Washington also has to worry about other kinds of unintended consequences. For example, in April 2018, when the Treasury Department announced that it would impose sanctions on the Russian oligarch Oleg Deripaska and his vast aluminum empire, it apparently failed to realize that doing so would produce chaos in the car and airplane manufacturing supply chains that relied on products made by Deripaska’s businesses. (After lobbying by European companies and governments, the Trump administration delayed enforcement of the sanctions and then unwound them entirely.) As less savvy governments seek to bend networks to their own ends, the risks of such blunders will grow.

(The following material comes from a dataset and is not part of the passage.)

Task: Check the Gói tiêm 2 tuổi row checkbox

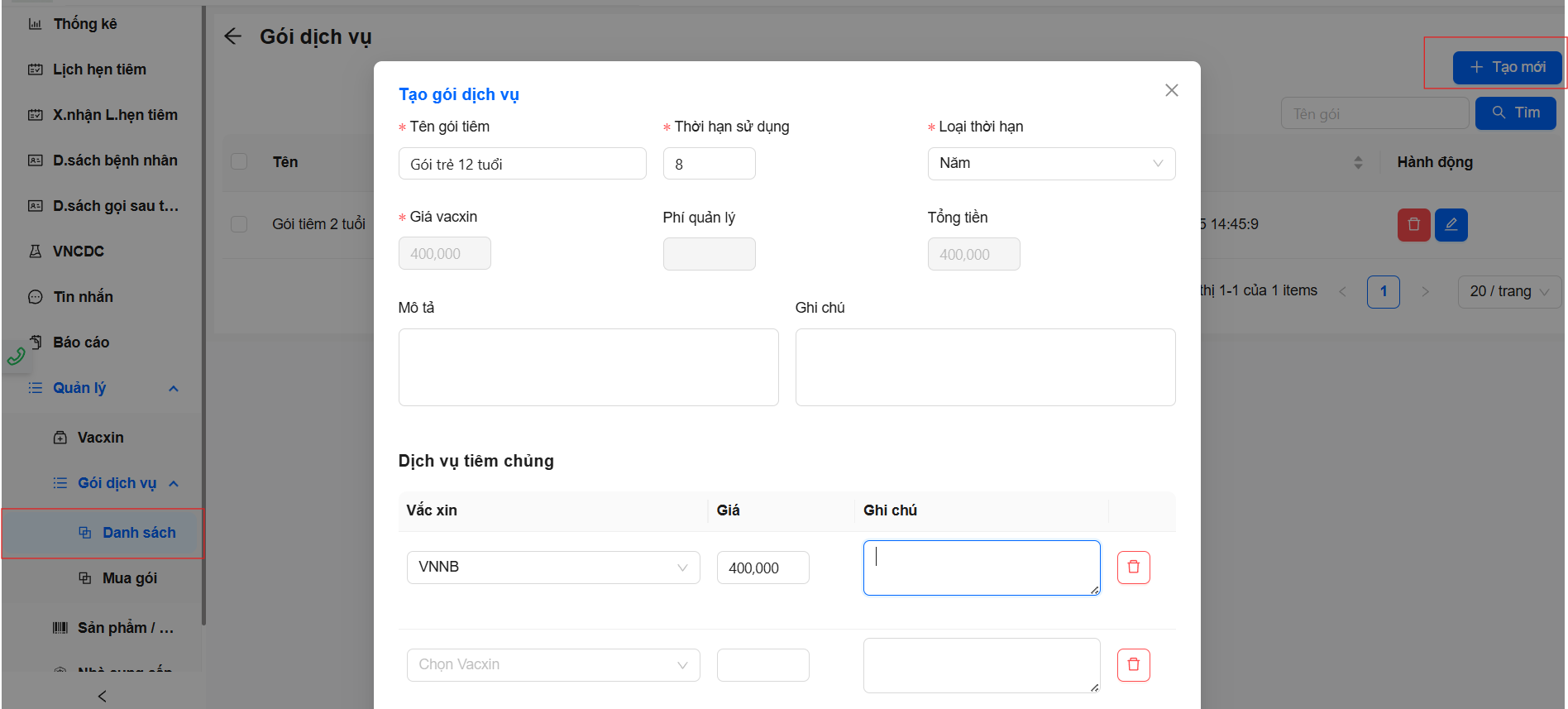Action: click(239, 224)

To avoid such problems, policymakers need to understand not just how the world’s networks function but also how each of them connects to the others. And because government agencies, international organizations, and businesses have only incomplete, scattered maps of those relationships, Washington must do the hard work itself. That will require making massive investments in parts of the federal bureaucracy that have withered in recent decades, as neoliberal, pro-market views took hold and regulation and oversight fell out of favor.
The government’s broad goal should be to break down the traditional barriers between economic and security concerns. The Commerce Department could be expanded to deal with security issues, for instance, or the Pentagon could take a newfound interest in the private sector outside the defense industry. Congress, for its part, could re-establish its Office of Technology Assessment, which was shut down as a result of partisan disputes in the 1990s, to study emerging technologies and how to manage them. Finally, the government should establish specialized agencies to study threats related to specific networks, such as global supply chains, drawing on information from across the government and the private sector. In the U.S. Cybersecurity and Infrastructure Security Agency, policymakers have a valuable model.

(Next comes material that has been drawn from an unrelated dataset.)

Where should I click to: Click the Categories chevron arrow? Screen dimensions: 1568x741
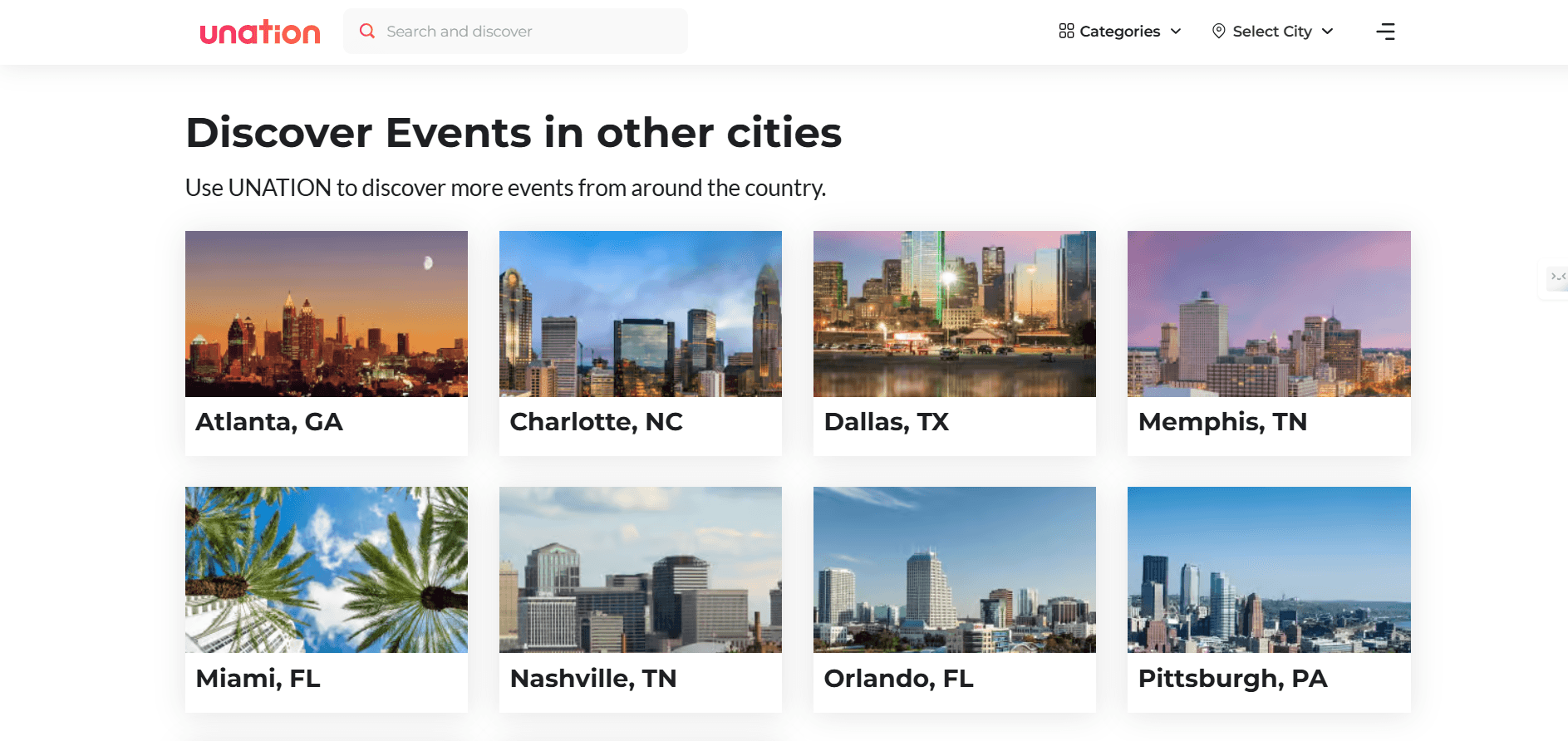1176,32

Next, regulators will have to intervene in the economy more deeply than they have in decades. Washington has already taken a useful step in this direction through its reforms to the process run by the Committee on Foreign Investment in the United States, or CFIUS, which examines the security implications of foreign capital flows entering the United States. In 2018, Congress passed bipartisan legislation calling for the Department of Commerce to reevaluate the licensing requirements for firms working in a variety of high-tech fields, including artificial intelligence and machine learning. Congress has also pushed the Trump administration to revive a long-dormant law requiring U.S. officials to identify Chinese military companies and groups operating in the United States. Other governments are following Washington’s lead. The EU is rolling out its own process to scrutinize foreign investments, and some EU officials are debating whether to impose restrictions on the bloc’s ties with China in sensitive areas, such as defense technology, energy infrastructure, media, and telecommunications.
But scrutinizing foreign investments is not enough. U.S. regulators should also seek to protect sensitive domestic markets from foreign exploitation. In some sectors, Washington will need to restrict access to trusted groups. Policymakers could make it harder for U.S. adversaries to use social media to undermine the country’s political system by, for instance, banning on those platforms political advertisements that target narrow demographic groups. In other cases, the government may need to go further. By building redundancies at key points in the country’s critical infrastructure—such as its telecommunications, electricity, and water systems—policymakers could help those networks survive outside attacks.
U.S. regulators should seek to protect sensitive domestic markets from foreign exploitation.
Finally, governments need to learn to talk to one another in new ways. During the Cold War, the Soviet Union and the United States established a shared vocabulary to avoid crises, drawing on the work of scholars in a variety of fields who had developed concepts such as mutual assured destruction and second-strike deterrence. Today, China, the United States, the EU, and other powers need to do something similar. Academics can play an important role in building that new vocabulary, much as they did during the Cold War. But they can do so only if they break out of the confines of their disciplines by homing in on the intersections of economic and security concerns and by working with the specialists who understand the technical underpinnings of global networks. Most national security experts know little about the infrastructure that supports the Internet. If they worked with engineers to understand those systems, protecting them would be easier.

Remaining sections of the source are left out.